Triwulan 1 Pelajaran 8, 2026.
Bacalah Kolose 1: 19, 20. Pendamaian apakah yang terjadi melalui salib, dan seberapa luas cakupannya?
Paulus menggunakan ungkapan yang menarik dalam bahasa Yunani untuk mengakhiri gambarannya tentang Yesus, secara tidak langsung mengacu kepada Bapa kembali, yang disebutkan dalam Kolose 1: 12. Kepenuhan-Nya untuk berdiam dalam Yesus itulah yang berkenaan kepada Bapa (bandingkan dengan Kol. 2: 9). Apakah yang dimaksud dengan "kepenuhan" ini? Yohanes menyebutnya sebagai kemuliaan Bapa, "penuh kasih karunia dan kebenaran" (Yoh. 1: 14).

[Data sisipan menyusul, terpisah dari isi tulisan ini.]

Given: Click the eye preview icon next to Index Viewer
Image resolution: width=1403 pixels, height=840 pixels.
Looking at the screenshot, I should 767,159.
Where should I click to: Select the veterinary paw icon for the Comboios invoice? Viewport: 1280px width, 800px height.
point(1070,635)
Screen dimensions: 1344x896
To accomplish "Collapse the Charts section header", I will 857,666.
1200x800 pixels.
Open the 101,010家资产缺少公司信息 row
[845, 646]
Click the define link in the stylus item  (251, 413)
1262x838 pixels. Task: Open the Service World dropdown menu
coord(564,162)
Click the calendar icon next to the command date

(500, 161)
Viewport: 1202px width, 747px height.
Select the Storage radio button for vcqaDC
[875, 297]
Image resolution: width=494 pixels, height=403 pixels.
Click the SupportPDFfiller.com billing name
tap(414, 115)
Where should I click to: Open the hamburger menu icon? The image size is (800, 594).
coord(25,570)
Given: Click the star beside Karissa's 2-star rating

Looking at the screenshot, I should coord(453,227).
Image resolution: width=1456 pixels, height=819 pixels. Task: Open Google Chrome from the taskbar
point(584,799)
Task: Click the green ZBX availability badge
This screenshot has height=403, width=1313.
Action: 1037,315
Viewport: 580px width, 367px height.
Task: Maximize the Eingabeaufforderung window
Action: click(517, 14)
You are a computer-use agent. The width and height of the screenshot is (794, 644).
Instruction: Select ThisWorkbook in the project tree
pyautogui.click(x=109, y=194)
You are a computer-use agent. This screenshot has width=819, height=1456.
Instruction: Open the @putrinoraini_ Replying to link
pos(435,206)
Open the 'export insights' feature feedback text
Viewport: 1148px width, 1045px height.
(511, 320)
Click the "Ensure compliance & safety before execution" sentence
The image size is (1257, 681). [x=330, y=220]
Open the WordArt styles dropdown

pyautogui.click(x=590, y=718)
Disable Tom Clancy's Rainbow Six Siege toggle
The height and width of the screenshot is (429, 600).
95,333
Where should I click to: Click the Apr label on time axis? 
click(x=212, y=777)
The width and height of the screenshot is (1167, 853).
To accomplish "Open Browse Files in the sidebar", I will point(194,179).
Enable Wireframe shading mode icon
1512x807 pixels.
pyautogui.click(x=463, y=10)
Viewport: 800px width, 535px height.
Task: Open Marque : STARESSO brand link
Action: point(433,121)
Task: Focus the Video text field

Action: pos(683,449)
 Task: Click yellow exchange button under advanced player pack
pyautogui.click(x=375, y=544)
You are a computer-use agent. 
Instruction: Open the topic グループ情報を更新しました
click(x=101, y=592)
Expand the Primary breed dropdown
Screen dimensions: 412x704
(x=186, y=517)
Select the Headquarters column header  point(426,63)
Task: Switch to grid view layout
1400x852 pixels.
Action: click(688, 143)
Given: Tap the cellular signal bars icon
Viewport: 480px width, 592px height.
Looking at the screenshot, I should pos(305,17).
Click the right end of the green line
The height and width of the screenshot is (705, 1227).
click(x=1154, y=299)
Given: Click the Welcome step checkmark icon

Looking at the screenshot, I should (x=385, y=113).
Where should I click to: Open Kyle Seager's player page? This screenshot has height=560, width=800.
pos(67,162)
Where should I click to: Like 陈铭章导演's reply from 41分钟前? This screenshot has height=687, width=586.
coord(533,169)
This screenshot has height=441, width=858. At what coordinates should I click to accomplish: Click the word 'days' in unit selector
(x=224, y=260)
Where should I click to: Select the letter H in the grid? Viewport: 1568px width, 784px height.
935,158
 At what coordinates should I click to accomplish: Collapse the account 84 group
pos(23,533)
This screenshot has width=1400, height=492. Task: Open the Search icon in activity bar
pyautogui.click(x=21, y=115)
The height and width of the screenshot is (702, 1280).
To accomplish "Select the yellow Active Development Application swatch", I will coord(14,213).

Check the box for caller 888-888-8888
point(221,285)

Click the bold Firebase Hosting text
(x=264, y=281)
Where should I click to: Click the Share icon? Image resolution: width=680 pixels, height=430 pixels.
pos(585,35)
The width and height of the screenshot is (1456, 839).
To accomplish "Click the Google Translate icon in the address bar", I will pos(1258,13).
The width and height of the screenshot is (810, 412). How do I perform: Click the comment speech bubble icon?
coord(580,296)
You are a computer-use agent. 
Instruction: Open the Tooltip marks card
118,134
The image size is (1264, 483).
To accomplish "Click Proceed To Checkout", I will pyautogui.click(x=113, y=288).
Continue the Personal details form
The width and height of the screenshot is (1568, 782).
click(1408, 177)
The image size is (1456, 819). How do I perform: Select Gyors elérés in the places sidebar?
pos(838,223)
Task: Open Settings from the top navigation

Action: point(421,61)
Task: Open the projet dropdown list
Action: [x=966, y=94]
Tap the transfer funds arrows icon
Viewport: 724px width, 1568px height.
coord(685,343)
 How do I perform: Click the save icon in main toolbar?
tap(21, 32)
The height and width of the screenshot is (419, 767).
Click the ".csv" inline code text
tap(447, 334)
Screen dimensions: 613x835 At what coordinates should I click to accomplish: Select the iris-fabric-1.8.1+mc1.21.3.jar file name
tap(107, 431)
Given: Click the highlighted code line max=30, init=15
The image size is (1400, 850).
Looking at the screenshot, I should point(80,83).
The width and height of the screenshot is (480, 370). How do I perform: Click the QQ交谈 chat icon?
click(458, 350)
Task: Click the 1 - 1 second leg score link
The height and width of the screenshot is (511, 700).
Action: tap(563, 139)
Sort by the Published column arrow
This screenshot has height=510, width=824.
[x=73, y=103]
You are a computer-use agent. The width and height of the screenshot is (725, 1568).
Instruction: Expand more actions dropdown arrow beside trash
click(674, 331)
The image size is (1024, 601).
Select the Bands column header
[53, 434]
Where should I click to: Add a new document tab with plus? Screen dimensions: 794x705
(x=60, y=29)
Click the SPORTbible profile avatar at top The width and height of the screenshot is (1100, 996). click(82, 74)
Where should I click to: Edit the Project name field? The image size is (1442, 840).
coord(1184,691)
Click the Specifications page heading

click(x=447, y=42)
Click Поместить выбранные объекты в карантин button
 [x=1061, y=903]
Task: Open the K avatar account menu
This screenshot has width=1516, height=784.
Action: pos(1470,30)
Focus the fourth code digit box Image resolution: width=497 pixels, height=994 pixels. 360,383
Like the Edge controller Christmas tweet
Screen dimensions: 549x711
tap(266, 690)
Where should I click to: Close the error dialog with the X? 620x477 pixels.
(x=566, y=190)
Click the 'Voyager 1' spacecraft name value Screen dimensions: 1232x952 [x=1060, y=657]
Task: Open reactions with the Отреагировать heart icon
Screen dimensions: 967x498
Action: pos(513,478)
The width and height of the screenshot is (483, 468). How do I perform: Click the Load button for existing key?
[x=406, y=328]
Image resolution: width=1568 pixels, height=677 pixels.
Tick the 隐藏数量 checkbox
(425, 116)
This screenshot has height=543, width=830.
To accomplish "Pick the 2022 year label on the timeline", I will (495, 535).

Namun, berdasarkan ayat ini, "kepenuhan" tersebut mencakup banyak hal. Itu mencakup kekekalan dan keberadaan diri Allah, serta kuasa-Nya untuk mencipta dan kembali menciptakan. Yang paling penting, hal itu menegaskan hikmat-Nya dalam mengalahkan dosa dan kematian melalui cara yang paling tak terbayangkan yaitu salib. Dengan demikian, Ia mengubah hal yang paling hina itu menjadi kesaksian tentang kasih-Nya yang kekal bagi setiap makhluk ciptaan. "Karena begitu besar kasih Allah akan dunia ini, sehingga Ia telah mengaruniakan Anak-Nya yang tunggal, supaya setiap orang yang percaya kepada-Nya tidak binasa, melainkan beroleh hidup yang kekal" (Yoh. 3: 16).
Satu-satunya cara agar dosa benar-benar dapat dikalahkan untuk selama-lamanya, dan segala sesuatu yang dapat diperdamaikan, dapat diperdamaikan, dirangkum dalam satu kebenaran yang mulia ini: Allah mengasihi-la mengasihi alam semesta, dan Ia begitu mengasihi kita sehingga rela mengambil risiko terbesar untuk menyelamatkan kita melalui kematian Kristus di kayu salib. Kata Yunani untuk "dunia" adalah kosmos, yang dapat mencakup seluruh alam semesta. Paulus mengacu pada pertunjukan universal ini dalam konteks mengikuti Kristus: “kami telah menjadi tontonan bagi dunia, bagi malaikat-malaikat dan bagi manusia (1 Kor. 4: 9).
"Surga memandang Kristus yang tergantung di salib dengan perasaan sedih dan heran Oleh hidup dalam pemberontakan, Setan dan segala orang yang bersatu dengan dia menempatkan diri mereka dalam keadaan yang tidak serasi dengan Allah sehingga hadirat-Nya justru merupakan api yang menghanguskan bagi mereka. Kemuliaan dari Dia yang kasih adanya akan membinasakan mereka. Pada permulaan pertentangan yang besar itu, malaikat-malaikat tidak mengerti akan hal ini....
"Tetapi bukannya demikian bila pertentangan besar itu akan berakhir. Kemudian, setelah rencana penebusan diselesaikan, tabiat Allah dinyatakan kepada segala makhluk cerdas yang diciptakan-Nya. ...
"Pada waktu itulah malaikat-malaikat bergembira ketika mereka memandang salib Juruselamat. Kristus sendiri mengerti benar-benar hasil pengorbanan yang diadakan di Golgota. Kepada segala perkara inilah Ia memandang ke depan ketika di atas salib la berseru, "Sudah selesai"-Ellen G. White, Kerinduan Segala Zaman, jilid 2, hlm. 412-418.